Task 1 >>
Answer these from the passage about the naming of Wolstenholme Elmy Way:
(a) On what date was the new Congleton link road named?
(b) What kind of car was hired for the opening day?
(c) What did the crowd of children call out?
Task 2 >> Reproduce part of the passage about the naming of Wolstenholme Elmy Way word for word. Begin with "Elizabeth’s Group and" and stop after "see the Gallery.".

Extract >>
——

Elizabeth is now on the map, officially! The new Congleton link road was named Wolstenholme Elmy Way on 19th April 2021.
Elizabeth’s Group and some friends walked the road on the 18th, the pre-opening day, in suffragist costume, to celebrate the road name. We met lots of members of the public on bikes or walking, and the majority, we were delighted to find, knew exactly who the road was named after! For more pictures, see the Gallery.
Then on the opening day we hired a vintage Daimler and drove up the new road as part of the Classic Car Cruise! We were in the company of lots of other classic cars and some novelty ones too, like the Batmobile. We waved streamers in suffragist colours and lots of people lined the road and waved at us. We were particularly happy to see and hear a crowd of children calling out ‘votes for women’ as we drove by!

——

Source data >>
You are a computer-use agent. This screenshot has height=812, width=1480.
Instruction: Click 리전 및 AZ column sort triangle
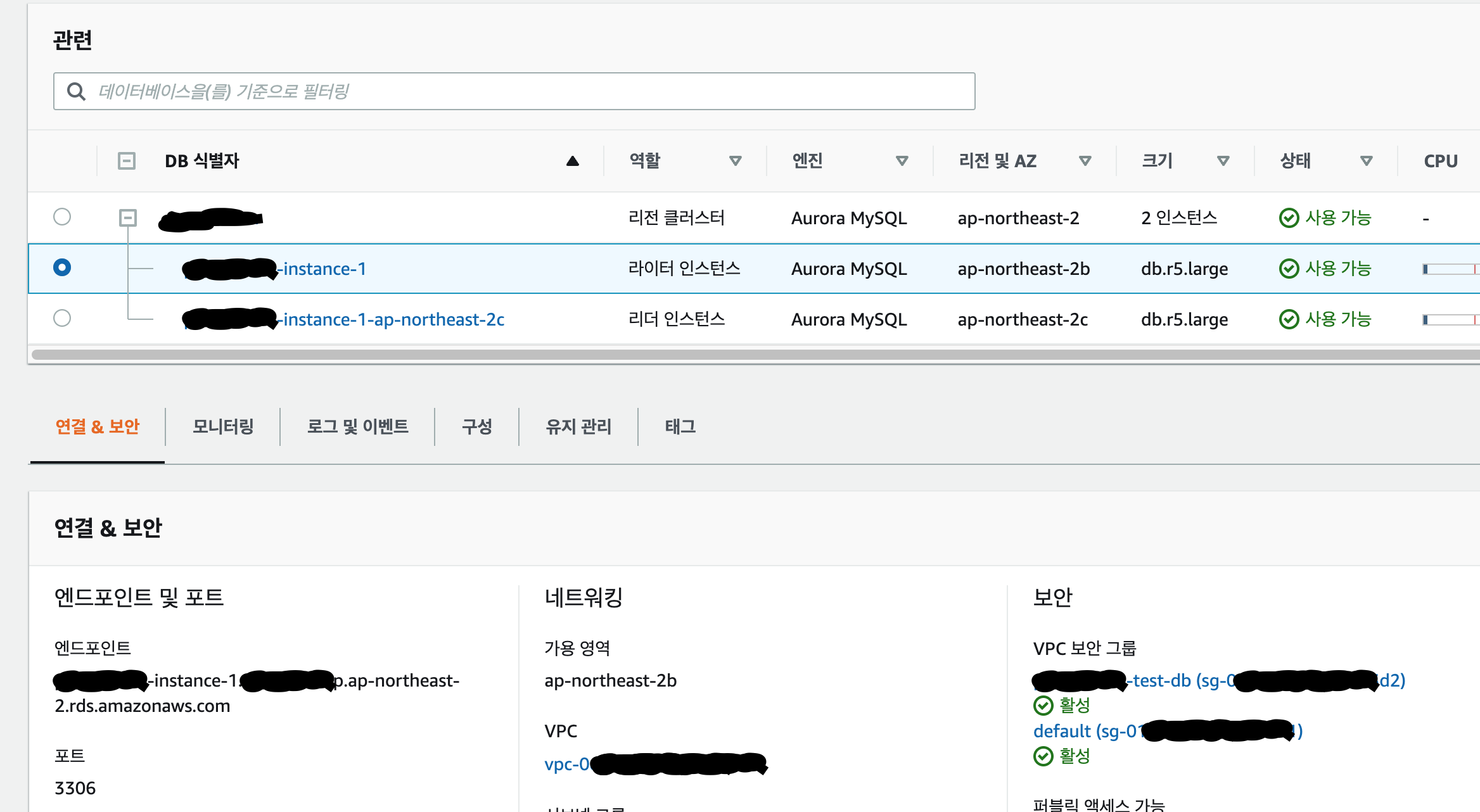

——

Correct response 1 >>
(a) 19th April 2021
(b) A vintage Daimler
(c) 'Votes for women'

Correct response 2 >>
Elizabeth’s Group and some friends walked the road on the 18th, the pre-opening day, in suffragist costume, to celebrate the road name. We met lots of members of the public on bikes or walking, and the majority, we were delighted to find, knew exactly who the road was named after! For more pictures, see the Gallery.